Толпа с топотом пробежала прямо мимо нее, отдавая смрадом пота и перегара. Пронзительно кричали монашки в спальне. Эленча бросилась к двери, ведущей в прачечную. Из госпиталя продолжали доноситься душераздирающие вопли убиваемых. И дикое рычание убивающих. Послышался шум сапог, темноту прачечной осветили факелы.
– Монашечка! Сестричка!
– Курва гуситская! Бери ее, мужики!
Ее схватили, повалили на пол, дергающуюся впихнули между лоханками, придушили, набрасывая на голову тяжелое мокрое покрывало. Она кричала, задыхаясь от их смрада и запаха щелочи. Слышала гогот, когда на ней разрывали и задирали платье. Когда всовывали колени между ее ляжками.
– Эй! Что тут творится? Прекратить! Сейчас же, немедленно!
Ее отпустили, она сорвала покрывало с головы. В дверях прачечной стоял монах. Доминиканец. В руке – факел, на рясе – полупанцырь, на поясе – меч. Нападающие опустили головы, поворчали.
– Забавляетесь здесь, – рявкнул монах. – А там ваши братья расправляются с врагами веры! Слышите? Там, там сейчас место настоящих христиан! Там ждет дело Божье! Прочь отсюда!
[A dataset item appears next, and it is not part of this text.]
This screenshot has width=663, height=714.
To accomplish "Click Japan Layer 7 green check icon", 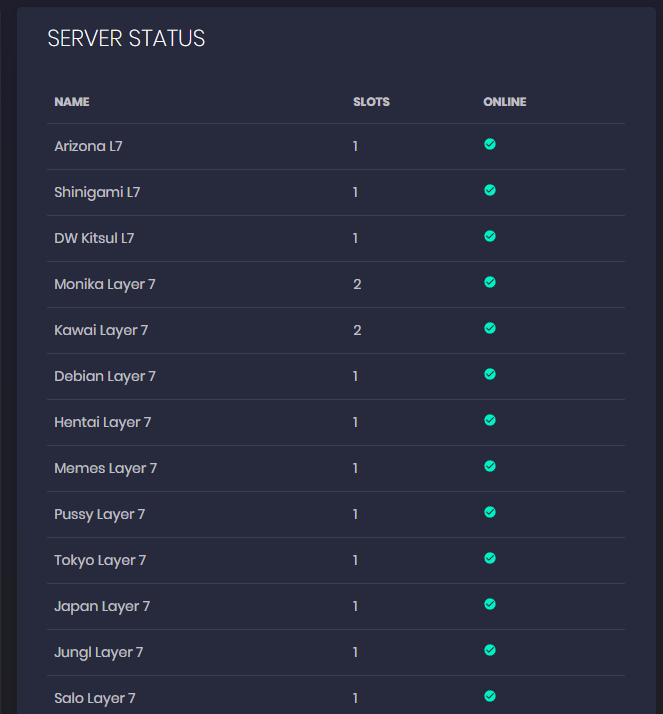I will [x=490, y=604].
Нападающие вышли, опустив головы, ворча и шаркая подошвами. Доминиканец вставил лучину в держатель и подошел. Эленча дрожащими руками пыталась стянуть вниз платье, задранное выше бедер. Из ее глаз лились слезы, губы дергались от сдерживаемого рыдания. Монах наклонился, подал ей руку, помог встать. Затем сильно ударил кулаком в ухо. Прачечная затанцевала в глазах девушки, пол ушел из-под ног. Она упала опять. Прежде, чем она пришла в себя, монах уже придавил ее коленями.
Эленча завизжала, выпрямилась, брыкнулась. Он с размаху дал ей пощечину, схватил за платье на груди, разорвал ткань резким движением.
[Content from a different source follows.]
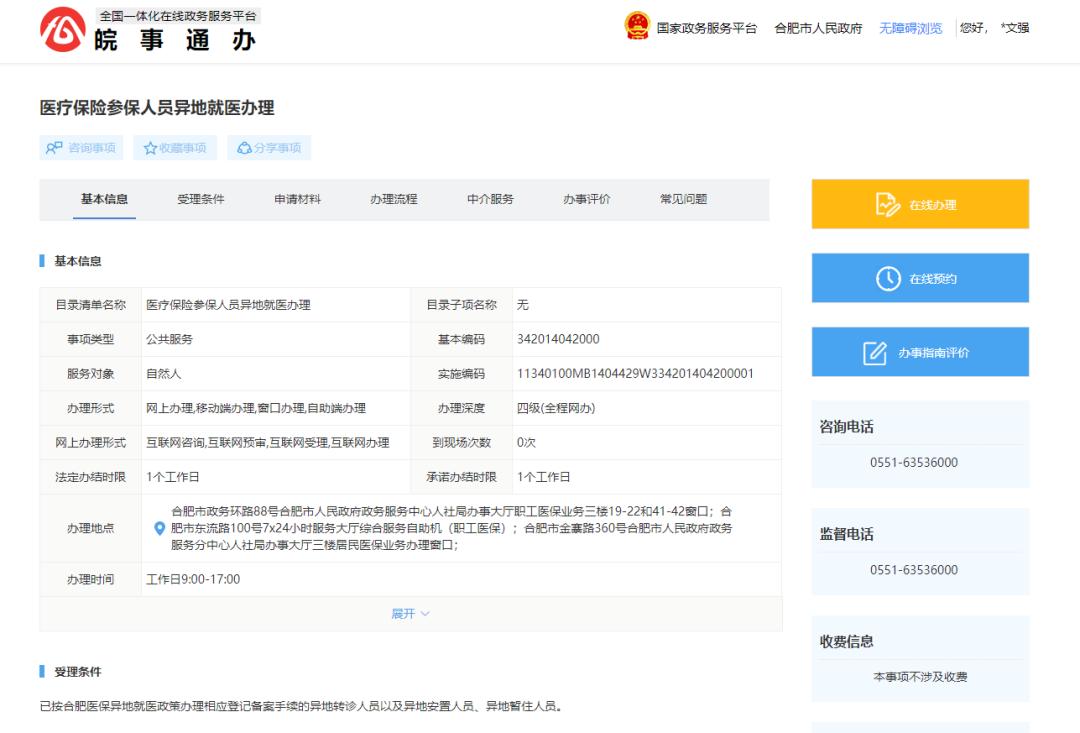Click the 皖事通办 site logo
– Сука еретическая… – прохрипел он. – Уж я тебя навер…
Не закончил. Рейневан предплечьем перегнул ему голову назад и ножом перерезал горло.
Они сбежали по лестнице в морозную ночь, в темноту, подсвеченную красным и все еще звучащую криками в шумом битвы. Эленча поскользнулась на обледенелых ступенях и упала бы, если бы Рейневан не подставил плечо. Она посмотрела вверх, на его лицо, посмотрела сквозь слезы, все еще ошарашенная, все еще не до конца уверенная, что это ей не снится. Ноги подкашивались под ней, не держали. Он заметил это.
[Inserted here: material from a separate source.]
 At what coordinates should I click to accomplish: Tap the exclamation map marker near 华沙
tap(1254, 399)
– Мы должны бежать, – выдавил он из себя. – Должны…
Он схватил ее поперек, затянул за угол стены, в скрывающий мрак. Как раз вовремя. Переулком пробежал полураздетый и окровавленный мужчина, за ним с воем и ревом гналась толпа.
– Должны бежать, – повторил Рейневан. – Или же спрятаться где-то…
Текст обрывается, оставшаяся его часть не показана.